But those will have to wait awhile because today I am going to be partial and jump the queue with my latest creation because … Sourdough *insert happy silly smile*
After having fun with Sourdough (SD) loaves and crackers in the past weeks, I decided to try something else for a change. Happily I decided on the Sourdough Focaccia, which is such a simple thing to produce, that I wonder why on earth it missed my attention all my life!!!
So dive into this gloopy dough and super simple recipe which gives rise to (yeah yeah pun) a chewy, crusty, flavor filled bread that also looks gorgeous enough for people to think that you are really an expert. Well they really do not need to know the truth right? 😎
For the uninitiated, a focaccia is a kind of a leavened flatbread that is flavored with olive oil and herbs. It is seriously one of the most simple breads to attempt.
One can go all creative and play with the toppings and even border on walking that fine line between a pizza and a focaccia.
A focaccia can be leavened with regular commercial yeast but for those bitten by the SD bug, nothing less than an SD version is acceptable.

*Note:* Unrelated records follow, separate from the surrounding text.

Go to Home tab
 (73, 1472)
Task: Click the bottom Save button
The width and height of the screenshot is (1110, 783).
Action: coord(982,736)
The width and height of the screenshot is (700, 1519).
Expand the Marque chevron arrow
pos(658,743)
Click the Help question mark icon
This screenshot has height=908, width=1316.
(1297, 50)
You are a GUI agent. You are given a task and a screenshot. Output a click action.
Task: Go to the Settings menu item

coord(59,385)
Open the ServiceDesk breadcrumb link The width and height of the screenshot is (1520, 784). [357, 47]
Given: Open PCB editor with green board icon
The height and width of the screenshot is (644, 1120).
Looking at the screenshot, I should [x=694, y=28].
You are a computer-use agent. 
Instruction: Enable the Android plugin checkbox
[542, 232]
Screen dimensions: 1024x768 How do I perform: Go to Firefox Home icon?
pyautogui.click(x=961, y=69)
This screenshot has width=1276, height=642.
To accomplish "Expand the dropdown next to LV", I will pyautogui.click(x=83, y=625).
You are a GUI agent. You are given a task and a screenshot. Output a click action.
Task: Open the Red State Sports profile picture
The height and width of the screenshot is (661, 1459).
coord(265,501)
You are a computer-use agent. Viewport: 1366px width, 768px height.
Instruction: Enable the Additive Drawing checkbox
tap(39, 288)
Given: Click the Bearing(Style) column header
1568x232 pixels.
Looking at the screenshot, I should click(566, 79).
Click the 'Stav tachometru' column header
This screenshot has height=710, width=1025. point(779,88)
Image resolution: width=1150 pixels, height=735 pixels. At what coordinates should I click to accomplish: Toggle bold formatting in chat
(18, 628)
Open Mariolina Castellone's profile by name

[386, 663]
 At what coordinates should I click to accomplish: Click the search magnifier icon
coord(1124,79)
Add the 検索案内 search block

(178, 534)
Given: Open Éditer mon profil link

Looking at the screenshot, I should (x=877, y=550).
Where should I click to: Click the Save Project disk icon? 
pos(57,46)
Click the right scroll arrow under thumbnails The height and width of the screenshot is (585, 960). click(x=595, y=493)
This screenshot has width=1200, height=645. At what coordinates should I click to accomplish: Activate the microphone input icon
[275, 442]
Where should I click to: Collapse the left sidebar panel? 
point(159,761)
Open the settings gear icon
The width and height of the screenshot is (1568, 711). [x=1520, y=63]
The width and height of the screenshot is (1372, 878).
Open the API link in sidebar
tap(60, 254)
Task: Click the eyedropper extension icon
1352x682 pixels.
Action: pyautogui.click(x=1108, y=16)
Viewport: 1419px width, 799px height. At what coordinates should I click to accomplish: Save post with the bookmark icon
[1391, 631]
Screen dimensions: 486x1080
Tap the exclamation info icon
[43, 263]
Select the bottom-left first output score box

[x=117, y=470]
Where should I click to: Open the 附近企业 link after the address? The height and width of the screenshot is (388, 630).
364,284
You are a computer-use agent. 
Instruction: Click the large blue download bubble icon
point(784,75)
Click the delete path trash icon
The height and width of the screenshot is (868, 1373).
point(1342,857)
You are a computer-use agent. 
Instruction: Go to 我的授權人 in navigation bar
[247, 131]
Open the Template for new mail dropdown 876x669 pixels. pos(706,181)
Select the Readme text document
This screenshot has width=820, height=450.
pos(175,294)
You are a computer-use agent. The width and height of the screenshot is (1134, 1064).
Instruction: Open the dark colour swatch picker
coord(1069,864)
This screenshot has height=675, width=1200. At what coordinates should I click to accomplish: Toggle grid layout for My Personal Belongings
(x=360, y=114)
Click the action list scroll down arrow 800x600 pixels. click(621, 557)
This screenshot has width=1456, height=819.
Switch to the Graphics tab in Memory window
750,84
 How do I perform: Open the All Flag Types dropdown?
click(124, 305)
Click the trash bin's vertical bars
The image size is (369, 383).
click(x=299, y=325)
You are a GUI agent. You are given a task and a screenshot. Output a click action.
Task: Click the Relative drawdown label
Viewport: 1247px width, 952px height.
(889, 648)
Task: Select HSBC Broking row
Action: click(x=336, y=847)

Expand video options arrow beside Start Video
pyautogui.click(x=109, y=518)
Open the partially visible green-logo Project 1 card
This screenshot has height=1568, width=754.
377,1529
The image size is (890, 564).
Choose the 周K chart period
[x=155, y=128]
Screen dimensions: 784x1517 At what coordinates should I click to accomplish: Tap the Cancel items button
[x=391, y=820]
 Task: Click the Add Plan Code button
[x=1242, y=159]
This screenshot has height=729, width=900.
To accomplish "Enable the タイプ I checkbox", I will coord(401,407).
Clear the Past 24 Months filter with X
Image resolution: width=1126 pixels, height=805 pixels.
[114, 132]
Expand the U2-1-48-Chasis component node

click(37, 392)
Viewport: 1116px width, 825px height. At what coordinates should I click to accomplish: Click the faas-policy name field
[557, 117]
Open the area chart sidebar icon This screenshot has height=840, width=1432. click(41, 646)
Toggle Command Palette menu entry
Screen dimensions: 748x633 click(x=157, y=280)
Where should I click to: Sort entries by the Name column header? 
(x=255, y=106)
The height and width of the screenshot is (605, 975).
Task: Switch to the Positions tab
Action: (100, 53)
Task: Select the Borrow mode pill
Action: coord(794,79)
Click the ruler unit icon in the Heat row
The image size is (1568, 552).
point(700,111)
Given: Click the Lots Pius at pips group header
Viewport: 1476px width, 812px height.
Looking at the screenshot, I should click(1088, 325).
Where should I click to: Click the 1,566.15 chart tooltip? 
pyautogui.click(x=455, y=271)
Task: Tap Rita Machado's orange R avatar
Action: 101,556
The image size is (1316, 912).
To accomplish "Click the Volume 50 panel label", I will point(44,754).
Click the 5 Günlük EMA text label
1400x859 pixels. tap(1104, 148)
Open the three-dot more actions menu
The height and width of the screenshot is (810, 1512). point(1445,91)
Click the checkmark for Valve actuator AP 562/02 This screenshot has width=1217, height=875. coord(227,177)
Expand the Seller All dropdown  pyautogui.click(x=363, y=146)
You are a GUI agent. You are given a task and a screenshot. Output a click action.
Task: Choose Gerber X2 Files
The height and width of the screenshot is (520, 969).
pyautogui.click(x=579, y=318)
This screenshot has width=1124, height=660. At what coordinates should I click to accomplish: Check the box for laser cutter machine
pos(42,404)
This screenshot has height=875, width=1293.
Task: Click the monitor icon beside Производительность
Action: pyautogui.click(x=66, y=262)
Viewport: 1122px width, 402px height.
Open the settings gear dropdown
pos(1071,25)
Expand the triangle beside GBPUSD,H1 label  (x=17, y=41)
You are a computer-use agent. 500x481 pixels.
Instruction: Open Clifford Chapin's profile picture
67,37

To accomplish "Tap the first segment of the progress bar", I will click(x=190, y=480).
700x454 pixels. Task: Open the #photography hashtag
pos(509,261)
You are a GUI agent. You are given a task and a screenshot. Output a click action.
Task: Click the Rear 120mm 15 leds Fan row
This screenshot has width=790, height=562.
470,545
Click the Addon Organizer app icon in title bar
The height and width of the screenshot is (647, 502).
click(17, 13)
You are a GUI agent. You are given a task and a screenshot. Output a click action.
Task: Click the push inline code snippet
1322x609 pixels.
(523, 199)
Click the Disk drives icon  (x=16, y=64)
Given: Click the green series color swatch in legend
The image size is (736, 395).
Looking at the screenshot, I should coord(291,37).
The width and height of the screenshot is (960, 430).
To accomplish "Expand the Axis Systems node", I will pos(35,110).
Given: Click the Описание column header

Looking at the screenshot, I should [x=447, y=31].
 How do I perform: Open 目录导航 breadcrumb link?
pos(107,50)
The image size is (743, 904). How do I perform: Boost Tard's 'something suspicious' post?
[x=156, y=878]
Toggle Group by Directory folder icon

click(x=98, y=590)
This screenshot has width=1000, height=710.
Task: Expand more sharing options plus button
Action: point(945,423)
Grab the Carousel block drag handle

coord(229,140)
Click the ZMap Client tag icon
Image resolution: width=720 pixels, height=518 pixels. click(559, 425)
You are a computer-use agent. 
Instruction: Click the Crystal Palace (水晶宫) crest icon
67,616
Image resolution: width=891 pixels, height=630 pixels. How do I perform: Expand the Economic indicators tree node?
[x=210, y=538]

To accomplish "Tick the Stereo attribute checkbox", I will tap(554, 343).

Starting out on Sourdough –
As always, those who are starting out on SD bakes for the first time, should have their starter ready before they can attempt this recipe. The details of how to achieve this, are here in these 2 posts SD starter 1 and SD Starter 2 and it is a must that you understand the theory first.
Sourdough Focaccia –
Once I got the urge to try out a SD focaccia, I flew into an excited frenzy and got into a big hurry to make it. Hence I did not really do much in depth research on the various (seriously infinite) methods. Of course, the general idea and ingredients are similar across recipes but one has to eventually put together what works best for oneself.
I was quite lucky that in the short span of time that I was recipe hunting, I did manage to come across an Instagram account called mothership_breads which has a nice collection of interesting bakes. You can find the details on my Instagram post.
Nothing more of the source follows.